En outre, le projet constitutionnel que le gouvernement entend soumettre au suffrage populaire souffre d’un déficit grave de légitimité démocratique et de transparence linguistique. Aucune version officielle du texte n’a été diffusée en créole, langue maternelle et officielle de l’immense majorité de la population, en violation du principe de double langue énoncé à l’article 5 de la Constitution. La version française disponible, elle-même non publiée au Journal officiel Le Moniteur, contient des formulations imprécises, des incohérences normatives et des affirmations juridiques douteuses. L’absence d’un processus consultatif institutionnalisé, d’audiences publiques ou de débats pluralistes empêche tout exercice véritable de souveraineté populaire.
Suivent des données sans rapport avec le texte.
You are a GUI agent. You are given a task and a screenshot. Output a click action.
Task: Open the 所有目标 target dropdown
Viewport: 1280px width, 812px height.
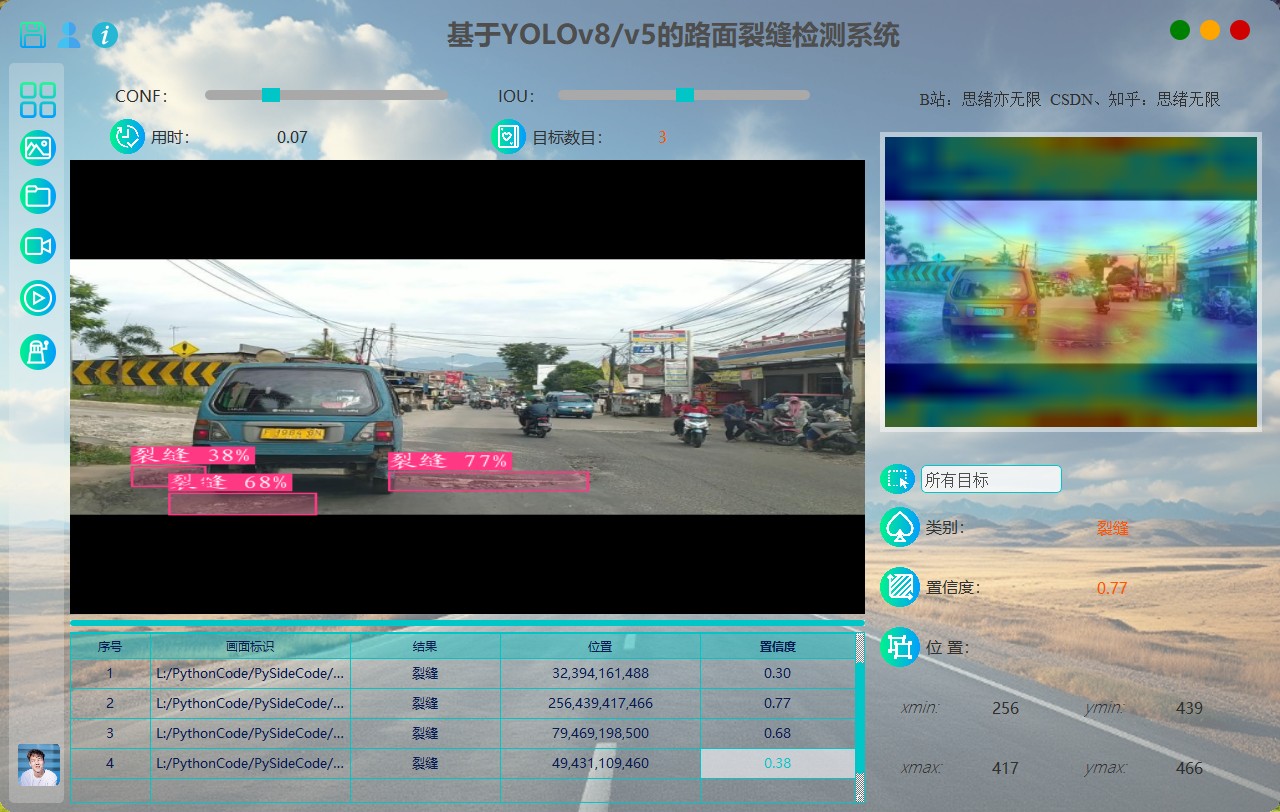click(x=990, y=480)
L’exclusion de la langue créole, au-delà de sa dimension technique, constitue une atteinte grave à la citoyenneté active, au principe d’intelligibilité des normes, et à l’obligation constitutionnelle d’inclusion.
Enfin, cette initiative est portée par un exécutif collégial dit « à neuf têtes », dont aucun membre n’est issu du suffrage universel, et dont plusieurs figures sont citées dans des rapports de la DCPJ et de l’ULCC pour corruption présumée et collusion avec des groupes armés. En l’absence de mandat populaire, de contrôle parlementaire, ou de reddition de comptes, ce pouvoir transitoire ne saurait engager une réforme constitutionnelle de cette ampleur. Une telle prétention, fondée sur un accord non ratifié et jamais publié officiellement, reflète davantage une volonté d’imposition autoritaire qu’un processus de refondation légitime. Loin de restaurer l’ordre constitutionnel, une telle démarche contribuerait à l’aggravation de la crise de confiance entre les citoyens et les institutions, et renforcerait l’illégitimité du pouvoir en place.
L’interdiction explicite du référendum constitutionnel par l’article 284.3, conjuguée à l’effondrement des conditions sécuritaires, à l’absence de mécanismes démocratiques fonctionnels et à la vacance persistante de toute légitimité institutionnelle, rend non seulement inenvisageable, mais juridiquement irrecevable et matériellement irréalisable toute tentative de consultation populaire en Haïti d’ici la fin de l’année 2025. Dans un tel contexte de désordre normatif et de violence structurelle, un référendum ne constituerait qu’un simulacre procédural, vidé de son fondement démocratique, imposé à une population exclue du processus constituant. La Constitution, en tant qu’acte souverain par excellence, ne saurait être altérée sans le respect intégral de la légalité qu’elle prescrit, du consentement populaire qu’elle exige, et de l’autorité républicaine qu’elle incarne. Toute entreprise qui prétendrait la modifier en dehors de ce cadre relèverait moins d’une réforme institutionnelle que d’un acte de rupture contre l’État de droit lui-même.